Mrs. Forbes's eyes widened, and an irrepressible “Well!” escaped from her lips. “Has that young one reverence for anything in heaven above or earth beneath?” she queried mentally.

Mr. Evringham managed to recover himself sufficiently to say, “You shouldn't speak so, Jewel.”

“But you know how it was about the tree of knowledge, grandpa,” replied the child earnestly. “God told Adam not to eat of it, because then he'd believe in good and evil, and that always makes such lots and lots of trouble. The Indians don't have to wear rubbers.”

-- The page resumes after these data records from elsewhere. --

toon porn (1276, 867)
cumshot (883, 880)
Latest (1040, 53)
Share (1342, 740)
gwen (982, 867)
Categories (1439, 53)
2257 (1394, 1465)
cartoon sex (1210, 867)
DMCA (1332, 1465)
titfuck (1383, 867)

“Drink your milk, Jewel,” returned Mr. Evringham uncomfortably, not having the temerity to lift his eyes as high as his housekeeper's countenance. “No matter about the Indians. You are a civilized little girl, and you must wear rubbers while you live with me. Mrs. Forbes will very kindly buy them for you.”

“Oh, I have money,” returned Jewel brightly. “I have three dollars,” she added, trying not to say it boastfully. “Fifty cents for every week father and mother are going to be away.”

Mr. Evringham wiped his mustache. “You need not spend any of it for the rubbers,” he returned. “You are buying those to please me.”

“I shall love to wear them to please you, grandpa,” she returned affectionately. “I'll put them on every time I can think of it.”

“Only when it is wet, of course,” he said. “When it is rainy.”

“Oh yes,” she returned, “when it's rainy.”

“Harry looked like my father, and she does, by Jove,” mused Mr. Evringham. “She's like me. Knows what she wants to eat, and cares for a horse, if she is a strange little being.”